= Beginning of Section =

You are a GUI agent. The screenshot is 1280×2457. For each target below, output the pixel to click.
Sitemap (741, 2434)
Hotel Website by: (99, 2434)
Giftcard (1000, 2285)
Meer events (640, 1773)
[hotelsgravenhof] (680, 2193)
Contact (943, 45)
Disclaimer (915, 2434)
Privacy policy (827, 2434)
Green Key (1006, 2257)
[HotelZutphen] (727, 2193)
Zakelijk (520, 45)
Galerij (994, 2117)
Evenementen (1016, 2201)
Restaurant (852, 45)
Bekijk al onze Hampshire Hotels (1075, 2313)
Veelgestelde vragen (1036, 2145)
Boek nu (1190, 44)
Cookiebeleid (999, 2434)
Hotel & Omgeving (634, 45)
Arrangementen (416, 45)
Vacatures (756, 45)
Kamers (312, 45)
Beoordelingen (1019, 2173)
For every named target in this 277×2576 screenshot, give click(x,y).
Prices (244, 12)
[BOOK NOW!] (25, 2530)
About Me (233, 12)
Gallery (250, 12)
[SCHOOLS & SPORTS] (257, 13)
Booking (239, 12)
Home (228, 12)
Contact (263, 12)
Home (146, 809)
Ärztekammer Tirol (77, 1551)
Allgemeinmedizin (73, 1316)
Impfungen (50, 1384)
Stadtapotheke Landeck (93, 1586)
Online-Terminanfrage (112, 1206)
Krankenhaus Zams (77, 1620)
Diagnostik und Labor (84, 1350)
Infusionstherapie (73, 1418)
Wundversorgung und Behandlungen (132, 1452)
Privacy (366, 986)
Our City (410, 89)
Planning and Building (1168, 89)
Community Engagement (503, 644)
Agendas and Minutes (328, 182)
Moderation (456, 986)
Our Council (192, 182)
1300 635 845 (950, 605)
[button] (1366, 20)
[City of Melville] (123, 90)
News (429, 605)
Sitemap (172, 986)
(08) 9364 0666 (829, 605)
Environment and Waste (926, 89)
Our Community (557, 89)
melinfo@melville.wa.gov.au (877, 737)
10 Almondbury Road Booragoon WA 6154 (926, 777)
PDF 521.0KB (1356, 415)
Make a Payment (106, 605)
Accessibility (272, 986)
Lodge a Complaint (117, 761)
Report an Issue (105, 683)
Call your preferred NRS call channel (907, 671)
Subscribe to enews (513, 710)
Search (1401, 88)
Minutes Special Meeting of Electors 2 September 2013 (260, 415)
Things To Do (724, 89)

= End of Section =

*REQUIRED ACTION:* Working from the data above, extract solely the lines from the one containing "Allgemeinmedizin (73, 1316)" through the one containing "Our Council (192, 182)", exactly as they appear, both included.

*RESPONSE TO THIS TASK:*
Allgemeinmedizin (73, 1316)
Impfungen (50, 1384)
Stadtapotheke Landeck (93, 1586)
Online-Terminanfrage (112, 1206)
Krankenhaus Zams (77, 1620)
Diagnostik und Labor (84, 1350)
Infusionstherapie (73, 1418)
Wundversorgung und Behandlungen (132, 1452)
Privacy (366, 986)
Our City (410, 89)
Planning and Building (1168, 89)
Community Engagement (503, 644)
Agendas and Minutes (328, 182)
Moderation (456, 986)
Our Council (192, 182)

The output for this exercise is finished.